### Your objective:
Quote the lines of the data below verbatim, beginning at the line that contains "Screen dimensions: 1213x734" and ending at the last line, both included, and excluding pictures.

The input Block Start

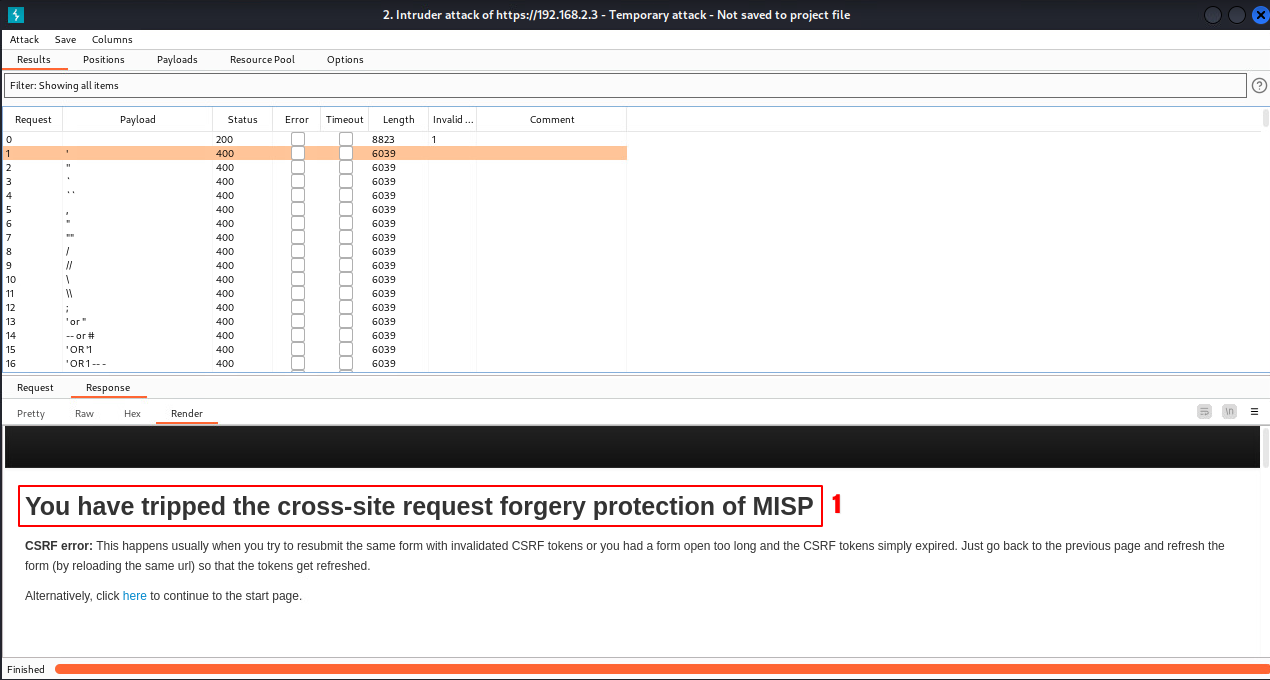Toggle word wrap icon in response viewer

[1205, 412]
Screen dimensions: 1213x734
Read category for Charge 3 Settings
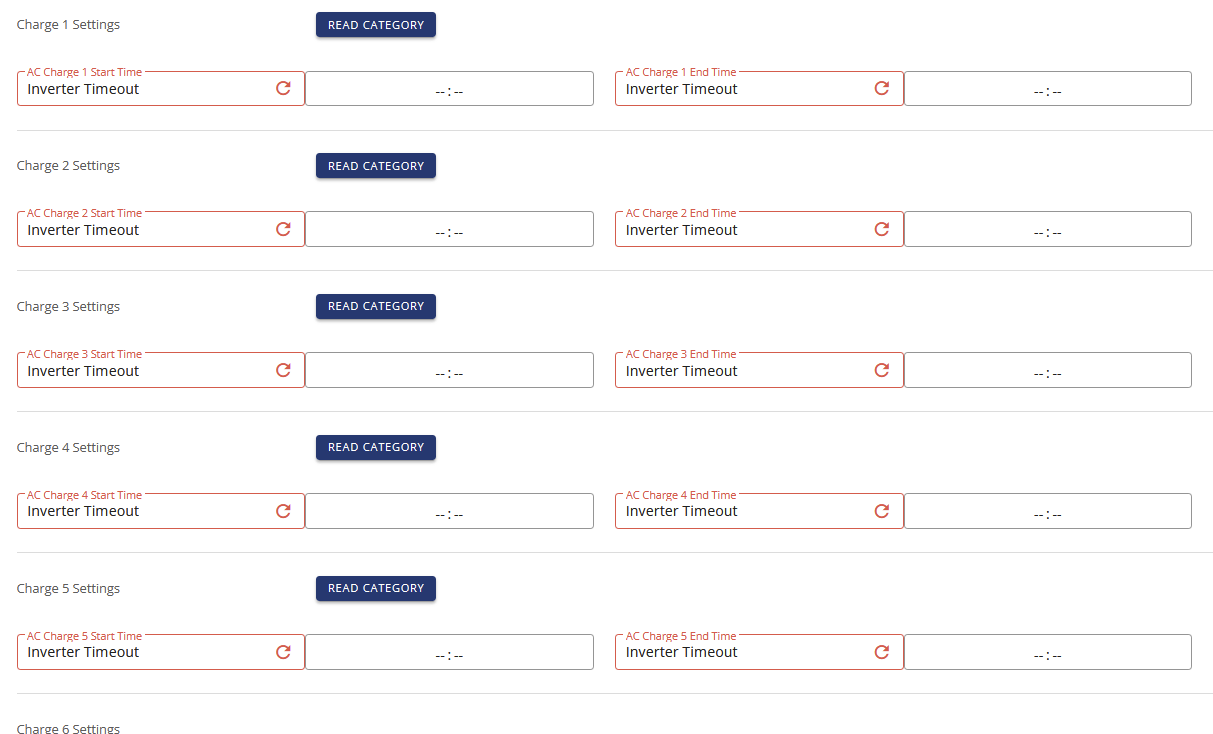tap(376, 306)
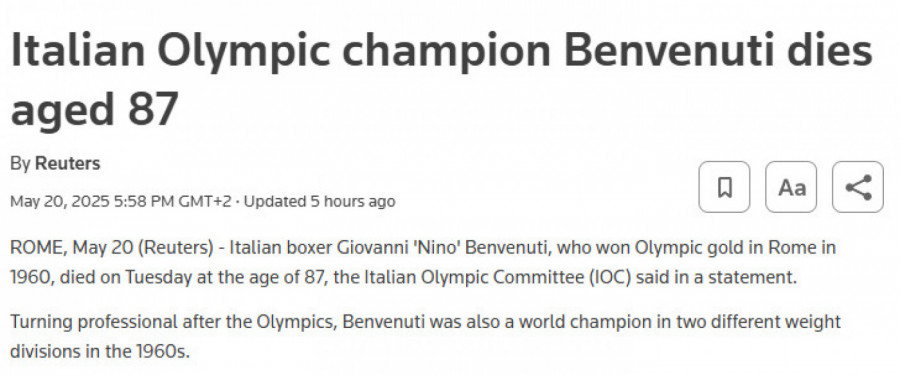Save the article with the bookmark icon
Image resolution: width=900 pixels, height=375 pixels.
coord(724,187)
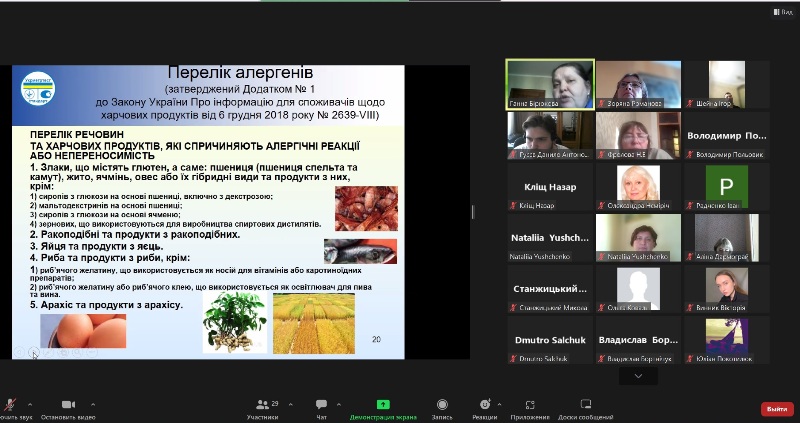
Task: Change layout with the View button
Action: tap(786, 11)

The input Block End

### Written reply:
Screen dimensions: 1213x734
Read category for Charge 3 Settings
tap(376, 306)
Save the article with the bookmark icon
Image resolution: width=900 pixels, height=375 pixels.
coord(724,187)
Task: Change layout with the View button
Action: tap(786, 11)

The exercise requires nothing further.